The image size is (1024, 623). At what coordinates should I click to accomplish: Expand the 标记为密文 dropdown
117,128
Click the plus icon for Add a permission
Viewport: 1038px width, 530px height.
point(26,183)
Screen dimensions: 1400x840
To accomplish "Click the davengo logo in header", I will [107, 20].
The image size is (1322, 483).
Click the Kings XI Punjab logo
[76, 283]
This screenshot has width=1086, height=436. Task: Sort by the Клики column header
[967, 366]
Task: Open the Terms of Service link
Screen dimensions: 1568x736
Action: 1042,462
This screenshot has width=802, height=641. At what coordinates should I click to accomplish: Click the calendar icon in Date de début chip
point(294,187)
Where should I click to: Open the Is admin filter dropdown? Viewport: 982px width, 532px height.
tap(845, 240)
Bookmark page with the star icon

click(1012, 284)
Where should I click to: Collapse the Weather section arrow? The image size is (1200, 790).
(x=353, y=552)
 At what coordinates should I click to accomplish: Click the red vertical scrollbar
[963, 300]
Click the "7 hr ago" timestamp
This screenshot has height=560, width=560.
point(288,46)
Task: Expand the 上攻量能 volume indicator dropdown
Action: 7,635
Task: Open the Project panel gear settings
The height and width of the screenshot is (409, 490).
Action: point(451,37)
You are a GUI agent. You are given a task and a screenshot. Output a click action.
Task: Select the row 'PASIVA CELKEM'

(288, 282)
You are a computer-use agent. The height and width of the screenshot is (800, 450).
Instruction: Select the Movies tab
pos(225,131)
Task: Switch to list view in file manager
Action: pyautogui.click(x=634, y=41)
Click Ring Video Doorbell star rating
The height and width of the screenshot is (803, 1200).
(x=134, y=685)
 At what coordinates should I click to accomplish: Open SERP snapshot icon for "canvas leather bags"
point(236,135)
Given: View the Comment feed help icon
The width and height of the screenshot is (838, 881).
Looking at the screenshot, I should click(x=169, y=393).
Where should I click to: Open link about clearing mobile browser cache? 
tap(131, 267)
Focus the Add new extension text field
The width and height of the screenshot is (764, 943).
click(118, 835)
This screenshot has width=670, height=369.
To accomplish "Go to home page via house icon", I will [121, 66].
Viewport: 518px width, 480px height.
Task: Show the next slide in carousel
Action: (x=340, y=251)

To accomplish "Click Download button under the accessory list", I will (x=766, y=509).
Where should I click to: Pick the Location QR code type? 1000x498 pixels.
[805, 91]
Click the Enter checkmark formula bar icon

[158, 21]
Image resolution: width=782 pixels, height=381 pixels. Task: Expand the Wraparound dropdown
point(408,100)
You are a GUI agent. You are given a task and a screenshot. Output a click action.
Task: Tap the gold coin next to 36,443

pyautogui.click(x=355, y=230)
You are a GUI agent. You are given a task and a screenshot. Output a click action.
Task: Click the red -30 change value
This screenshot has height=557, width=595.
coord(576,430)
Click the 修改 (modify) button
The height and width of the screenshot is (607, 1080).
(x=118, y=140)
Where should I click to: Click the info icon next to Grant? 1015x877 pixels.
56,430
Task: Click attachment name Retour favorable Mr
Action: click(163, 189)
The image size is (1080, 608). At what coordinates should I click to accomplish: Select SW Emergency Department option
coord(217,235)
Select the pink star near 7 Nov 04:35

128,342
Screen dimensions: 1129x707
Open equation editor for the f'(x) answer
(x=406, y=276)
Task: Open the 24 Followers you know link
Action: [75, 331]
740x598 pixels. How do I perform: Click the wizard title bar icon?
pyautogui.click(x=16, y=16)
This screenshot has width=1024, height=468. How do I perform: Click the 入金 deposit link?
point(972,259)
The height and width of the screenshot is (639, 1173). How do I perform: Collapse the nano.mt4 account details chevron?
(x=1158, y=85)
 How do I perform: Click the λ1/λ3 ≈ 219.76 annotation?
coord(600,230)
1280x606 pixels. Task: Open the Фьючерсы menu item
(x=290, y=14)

• [Exercise]:
All lines from the line containing "How do I perform: Click the λ1/λ3" through the last line of the data are to be repeated exactly; no other line belongs in the answer.

• [Answer space]:
 How do I perform: Click the λ1/λ3 ≈ 219.76 annotation?
coord(600,230)
1280x606 pixels. Task: Open the Фьючерсы menu item
(x=290, y=14)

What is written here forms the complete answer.